What do researchers do on a daily basis? They teach classes (at all sorts of levels, in principle, and depending a bit on what kind of institution they are at
or what country they are in, from beginning undergraduate to advanced graduate level), they advise thesis students (some mixture of undergraduate thesis students, masters thesis students, and Ph.D. students), attend research seminars (where speakers report on their latest research), and do their own research.
"Doing their own research" ranges from [here I am speaking about pure mathematical research, which is where my own experience lies]: studying other books and papers to get inspiration, learn new techniques, or look for a specific tool which could help them with a problem they are confronting; working out their own new ideas, perhaps just sitting by themselves with pen and paper, or perhaps in discussions with a collaborator; writing up papers explaining their new theorems; or many other possibilities (e.g. writing computer code to investigate certain situations or phenomena).

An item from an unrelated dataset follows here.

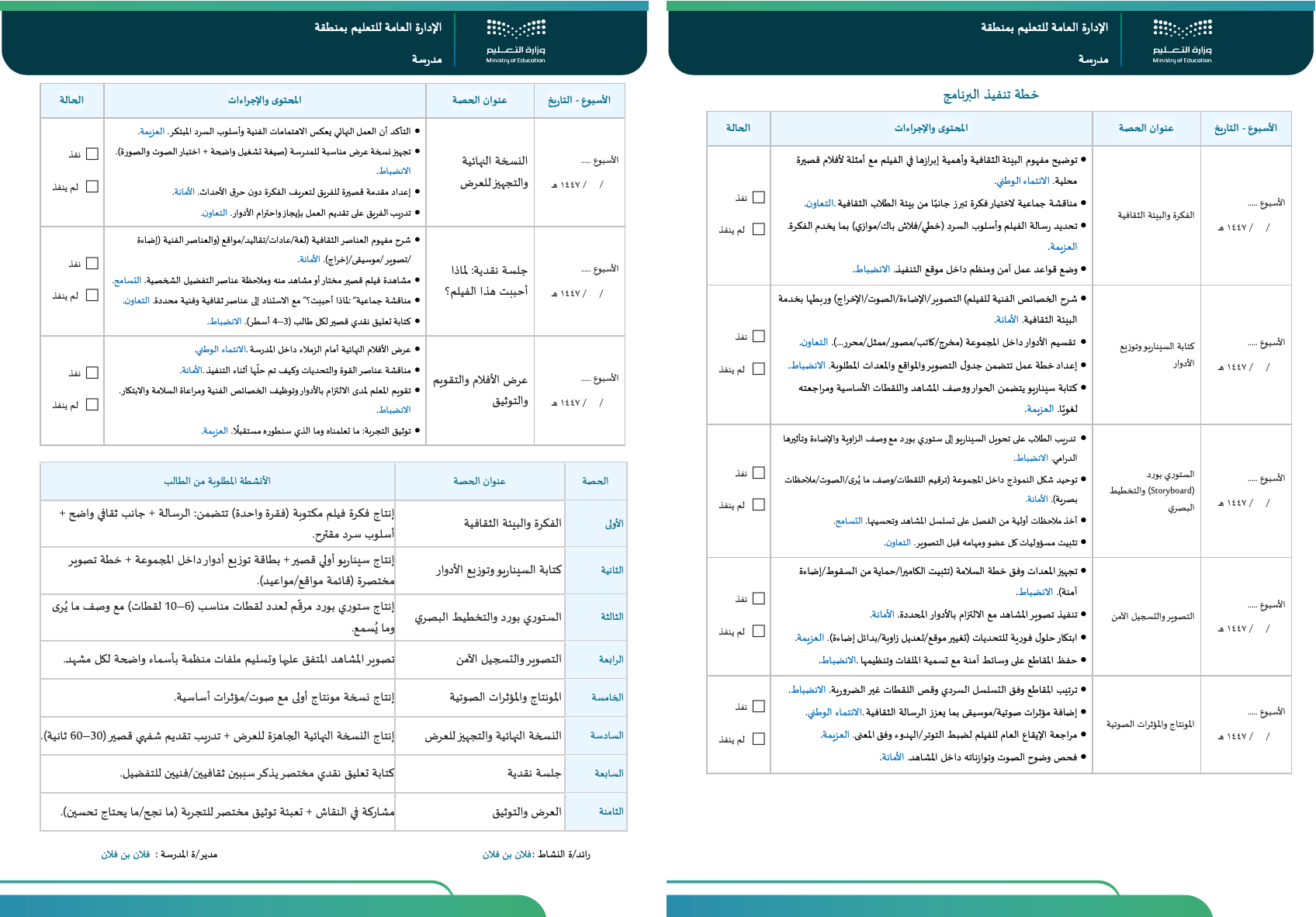Viewport: 1316px width, 917px height.
Task: Check 'نفذ' box for التصوير والتسجيل الآمن row
Action: (759, 599)
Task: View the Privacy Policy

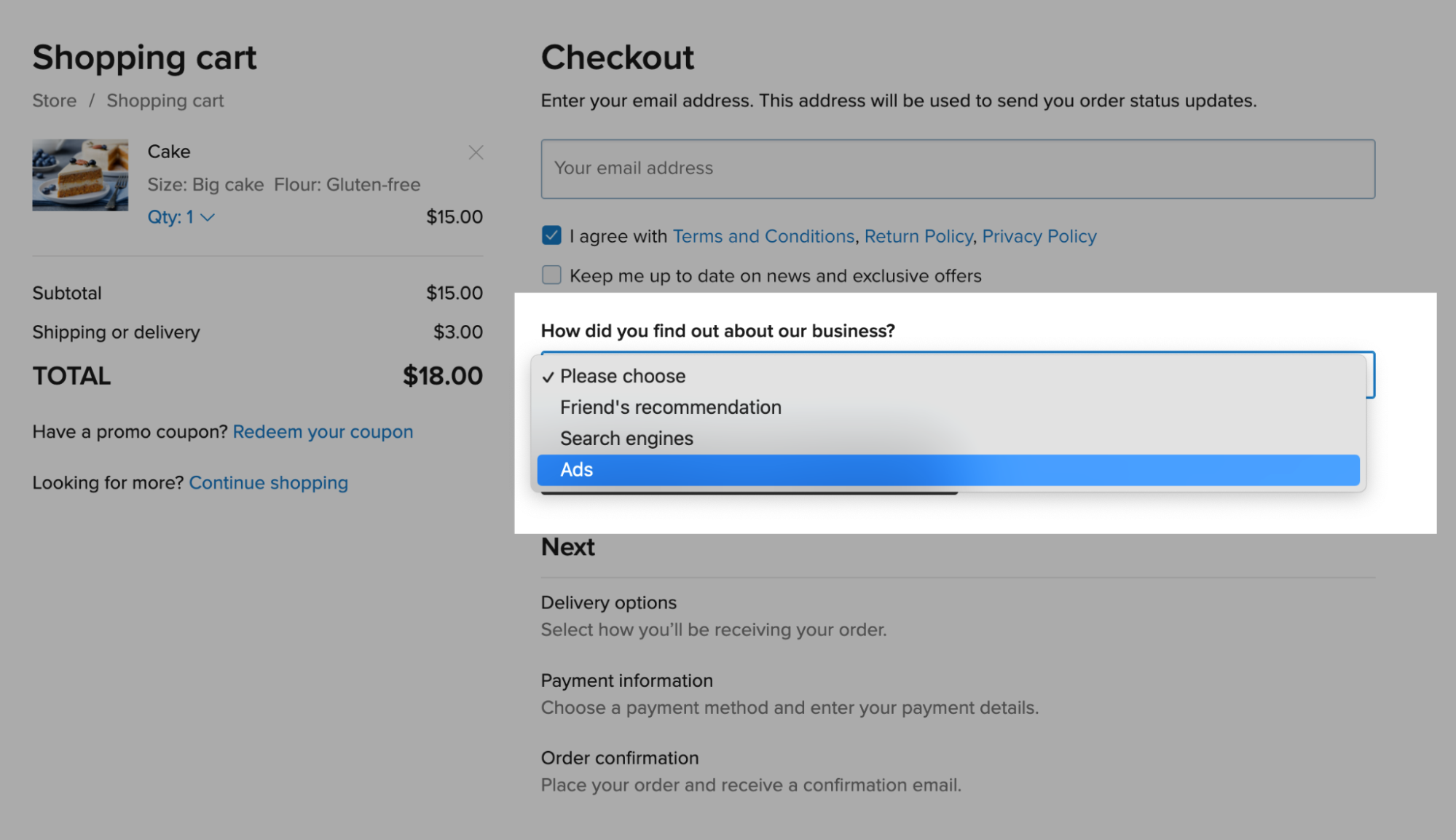Action: click(x=1039, y=236)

As for what the new results are that people prove, here one can say that in most fields of mathematics, there is a broadly understood and acknowledged (to the workers in that field) "frontier" of cutting edge knowledge, and some sense
of what things that are not currently understood are important and should be investigated. People then try to push their way over that frontier into these unknown areas in some promising direction, with the hope that they will push the frontier a little way further. (Often there are very famous open problems in a field, such as the Clay Millenium Prize problems, but most people are not working directly on such difficult problems --- those problems are difficult and celebrated for a reason. Rather, people work typically work on more tractable,
and incremental, problems, with the hope --- which seems borne out by the overall experience of many generations of mathematicians --- that consistent incremental progress in pushing the frontiers of understanding forward adds up over time to significant advancement of our knowledge.)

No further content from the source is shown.